[The data — start]

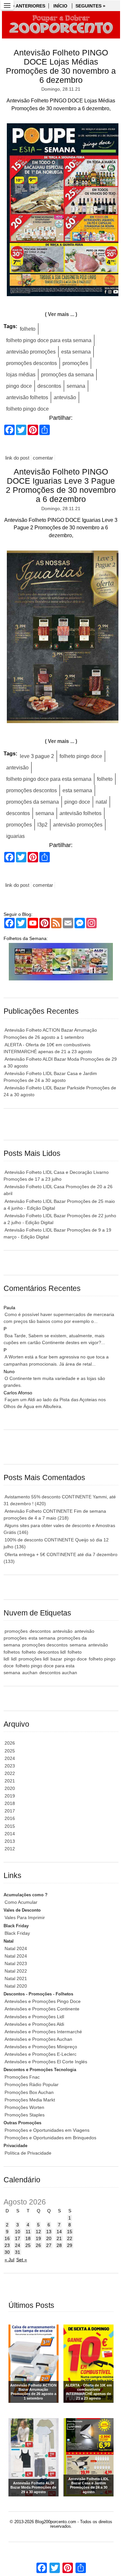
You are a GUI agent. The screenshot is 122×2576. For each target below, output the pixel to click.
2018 (10, 1803)
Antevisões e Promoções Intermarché (43, 2031)
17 (17, 2238)
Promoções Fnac (22, 2077)
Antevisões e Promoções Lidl (34, 2016)
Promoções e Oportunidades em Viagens (47, 2130)
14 (59, 2231)
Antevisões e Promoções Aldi (34, 2024)
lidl (14, 1658)
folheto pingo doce (27, 409)
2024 (10, 1758)
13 (48, 2231)
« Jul (9, 2259)
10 (17, 2231)
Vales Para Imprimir (25, 1917)
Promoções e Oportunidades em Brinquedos (50, 2137)
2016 (10, 1818)
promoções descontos (31, 363)
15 (69, 2231)
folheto (27, 329)
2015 (10, 1826)
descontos (49, 386)
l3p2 (42, 824)
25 (28, 2245)
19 (38, 2238)
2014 (10, 1833)
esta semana (76, 352)
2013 (10, 1841)
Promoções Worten (24, 2107)
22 (69, 2238)
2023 (10, 1765)
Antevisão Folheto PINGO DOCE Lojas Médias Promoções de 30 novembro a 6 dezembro (61, 66)
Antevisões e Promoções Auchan (38, 2039)
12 (38, 2231)
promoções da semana (67, 374)
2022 (10, 1773)
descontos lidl (52, 1652)
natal (101, 802)
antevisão (65, 397)
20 (48, 2238)
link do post (17, 458)
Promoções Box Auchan (29, 2092)
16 (7, 2238)
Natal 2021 (16, 1978)
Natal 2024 (16, 1948)
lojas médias (20, 374)
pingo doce (19, 386)
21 (59, 2238)
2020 (10, 1788)
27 (48, 2245)
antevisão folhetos (27, 397)
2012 (10, 1848)
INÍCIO (60, 5)
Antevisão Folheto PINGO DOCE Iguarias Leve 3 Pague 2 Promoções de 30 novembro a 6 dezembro (61, 485)
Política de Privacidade (28, 2153)
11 (28, 2231)
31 (17, 2252)
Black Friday (17, 1933)
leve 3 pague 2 (37, 756)
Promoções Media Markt (30, 2099)
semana (76, 386)
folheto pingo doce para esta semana (48, 340)
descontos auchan (58, 1672)
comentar (43, 458)
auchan (29, 1672)
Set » (21, 2259)
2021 (10, 1780)
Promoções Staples (25, 2114)
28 (59, 2245)
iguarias (15, 836)
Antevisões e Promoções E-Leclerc (40, 2054)
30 (7, 2252)
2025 (10, 1750)
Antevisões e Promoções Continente (42, 2008)
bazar (56, 1658)
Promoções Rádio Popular (32, 2084)
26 (38, 2245)
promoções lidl (33, 1658)
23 (7, 2245)
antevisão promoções (31, 352)
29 (69, 2245)
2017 (10, 1810)
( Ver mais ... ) (61, 314)
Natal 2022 (16, 1971)
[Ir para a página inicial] (61, 24)
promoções (75, 363)
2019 (10, 1795)
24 (17, 2245)
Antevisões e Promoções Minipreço (41, 2046)
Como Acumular (21, 1902)
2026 (10, 1743)
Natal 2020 (16, 1986)
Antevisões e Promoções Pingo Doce (43, 2001)
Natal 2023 (16, 1963)
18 (28, 2238)
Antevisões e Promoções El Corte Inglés (46, 2061)
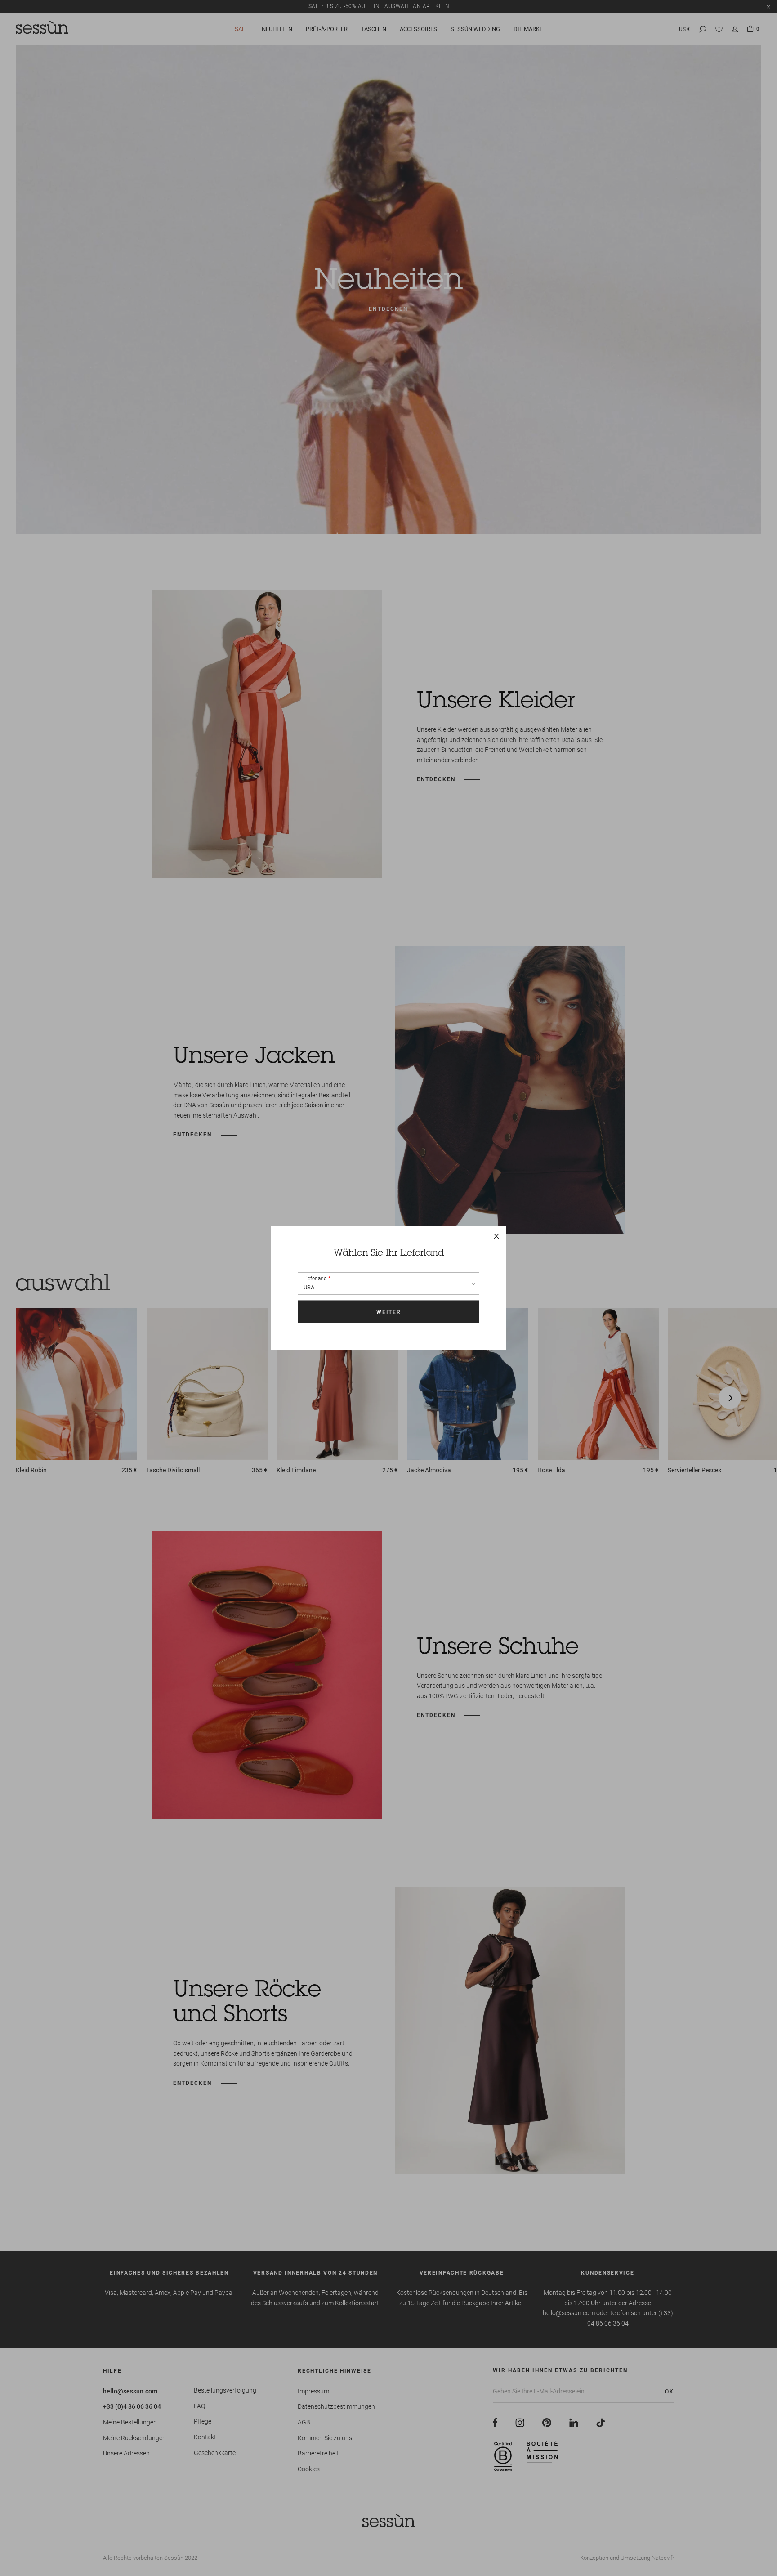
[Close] (496, 1236)
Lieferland (315, 1278)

[The data — finish]

## Your instructions
Among the lines above, which ones hold the string "dezembro"? Show them.

## Answer
Antevisão Folheto PINGO DOCE Lojas Médias Promoções de 30 novembro a 6 dezembro (61, 66)
Antevisão Folheto PINGO DOCE Iguarias Leve 3 Pague 2 Promoções de 30 novembro a 6 dezembro (61, 485)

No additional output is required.